Twenty-eight players and assistant coaches have quit the women’s basketball program at Indiana University-Purdue University at Indianapolis over the past four years. This week an extensive and disturbing report published in The Indianapolis Star offers some clues as to why.
The newspaper’s interviews with 10 former players, as well as an examination of logbooks kept by the athletic department, gave rise to a slew of allegations: That the team’s head coach, Shann Hart, and associate head coach, Chanel Spriggs, had broken NCAA limits on practice time, promoted a culture of “emotional abuse,” and “repeatedly and publicly” humiliated players by asking intrusive questions about their personal lives and belittling them.
“I grew to hate basketball,” one former player said. “I never thought I’d say that.”
The two coaches declined to comment to the Star.
The university’s chancellor, Charles R. Bantz, a member of the NCAA’s Executive Committee, has created an advisory committee to investigate the allegations raised in the report. In a statement released on Tuesday, he said the university had cooperated with the Star‘s investigation and, previously, had conducted its own preliminary internal inquiry into allegations of harassment and excessive practice time in the program.
The mother of one former team member, Julia Whitted, a two-time all-conference player who quit in December, offered a sobering assessment of the alleged harassment.
“She was always proud of basketball,” Paula Whitted said of her daughter, who has played basketball since the third grade. “By the time she left that program, I don’t think she wanted to pick up a basketball.”


5 Responses to ‘I Grew to Hate Basketball’
mgrimaldi - July 29, 2010 at 4:19 pm
Whenever I read a story like this, I wonder, “What the heck was the point of that sort of behavior?” As a college sports fan, I look at the results.Over the past four years (the period cited), the team was 30-38 in its conference and 50-73 overall, according to the Summit League website. Last season, the team was 2-16 for 9th place in its conference, and 3-26 overall.Congrats to The Star for shining a light on this. Let’s hope things are better for these women and the university overall.
11186245 - July 29, 2010 at 4:38 pm
Very interesting story.A decade ago I spent a season with the Duke Women’s Basketball Season and never once observed any behavior like that alleged at Indiana University-Purdue University at Indianapolis. Instead I found a climate of support, camaraderie, respect and compassion. No lack of hard work and dedication, but not a single instance of bullying, browbeating, or sadism. If there is substance to the report of what happened in Indiana, then I would want to know how this behavior was tolerated by the university’s administration and its leaders. If it was known and ignored, then new leadership is needed. John Lubans Jr. Lubans1@nc.rr.com
johnwiley - July 29, 2010 at 6:58 pm
Gosh–imagine that. Overbearing, bullying coaches in the university system that supported Bobby Knight for so many years.We should all be shocked–shocked!
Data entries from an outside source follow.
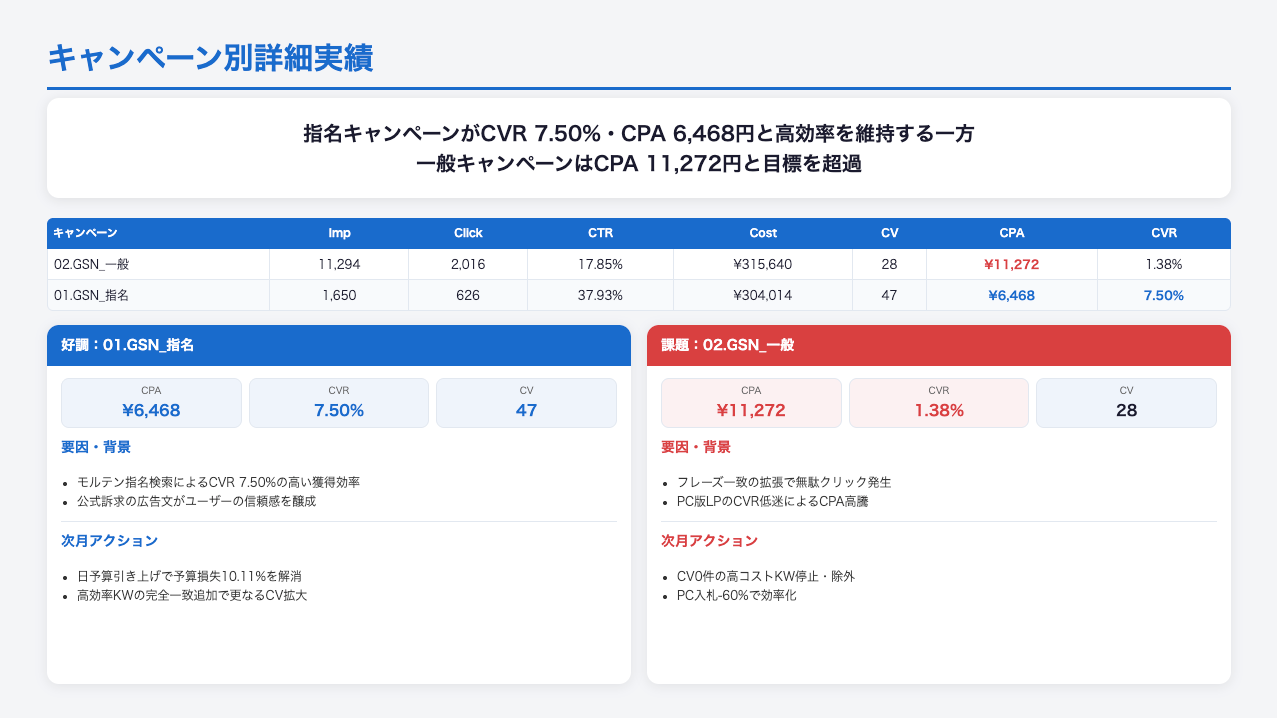
Task: Click the 課題：02.GSN_一般 card header
Action: point(938,345)
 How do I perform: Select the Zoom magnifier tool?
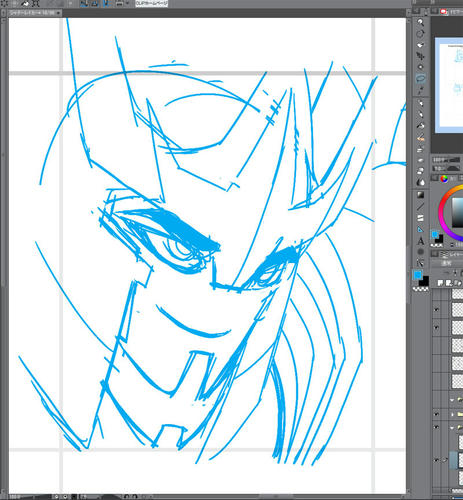coord(420,22)
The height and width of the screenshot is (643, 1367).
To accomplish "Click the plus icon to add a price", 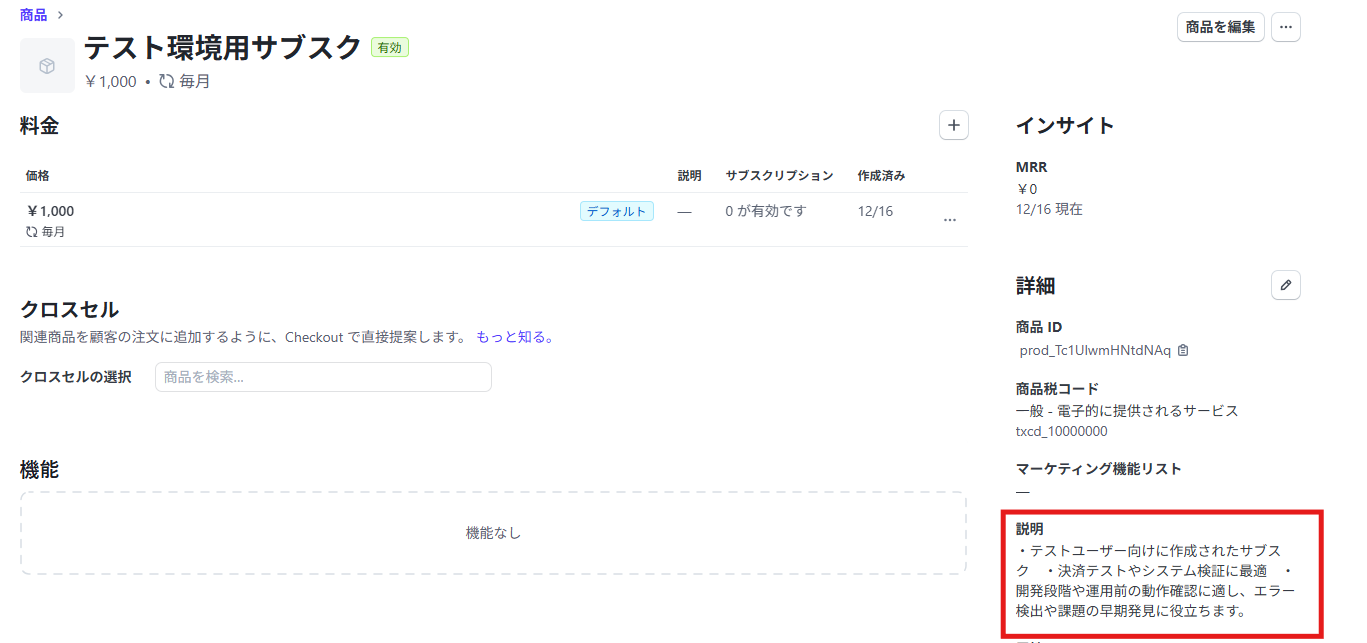I will pos(953,125).
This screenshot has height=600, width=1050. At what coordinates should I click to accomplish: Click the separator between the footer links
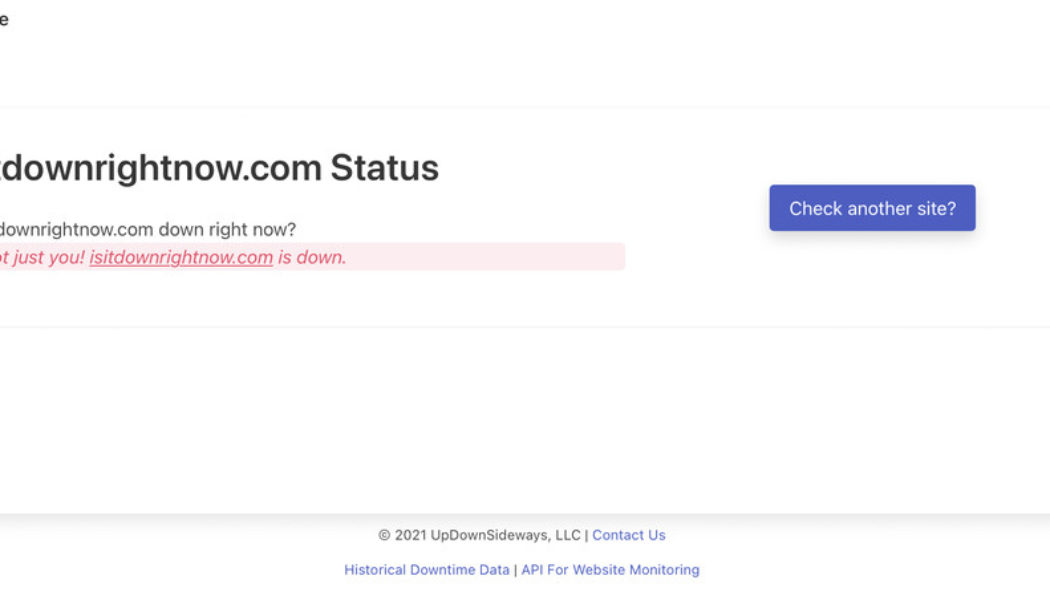515,569
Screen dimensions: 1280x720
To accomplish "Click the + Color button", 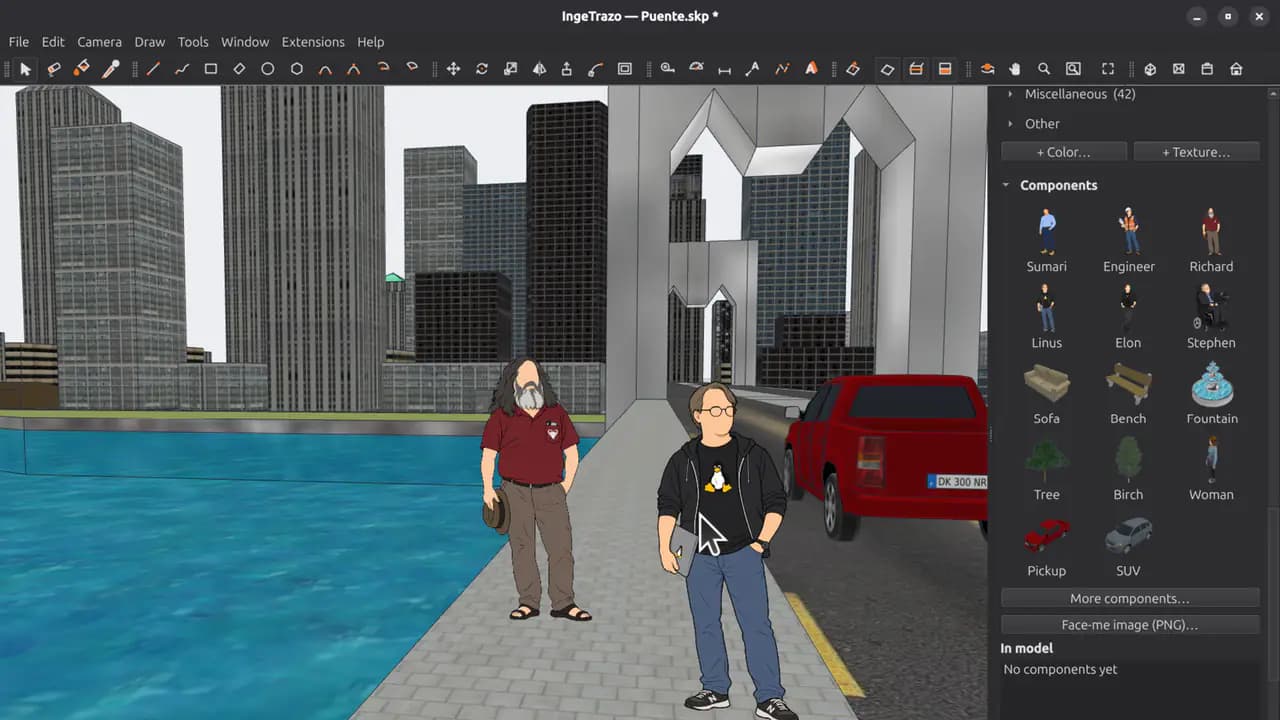I will [1064, 152].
dank48 - July 30, 2010 at 9:38 am
I’m not surprised at all. Basketball is the unofficial state religion of Indiana. Does this count as progress under Title IX? Once upon a time only boys got treated this way; girls could compete to be cheerleaders. IUPUI leads the way: human sacrifice to the great god basketball isn’t just for boys any more.
goxewu - July 30, 2010 at 10:07 am
Re #1:If the team had produced a winning record, the coaches’ conduct would have been justified?The annals of college sports–especially the “revenue sports” of D-1 football and men’s basketball–are filled with true tales of my-way-or-the-highway “disciplinarian” coaches’ excesses in terms of punitive and generally harmful behavior toward their players. They’d be filled to overflowing save for the understandable code of silence to which players are forced to subscribe; nobody wants to be called a “wuss” or a “sissy” or a “coward” or even “soft.” When somebody does blow the whistle, as concerning football player Adam James and coach Mike Leach at Texas Tech last year, the public hue and cry is generally against the player for “deserving” those insults, plus being an ingrate in the bargain.The reason this kind of coaches’ behavior is so pervasive is, simply, that big-time college athletics conducts itself by the motto of the NFL’s Al Davis: “Just win, baby.” Win and–as per the implication in #1, above–all is forgiven. The rebuttal that this kind of coaches’ behavior strengthens the players’ character usually involves prominent players who’ve gone on to the pros, and not the third-string offensive lineman with a blown knee who never graduated.And if the coaches are “players’ coaches” who have a helluva lotta fun and whose locker rooms are one big frat house party? Uh, Pete Carroll.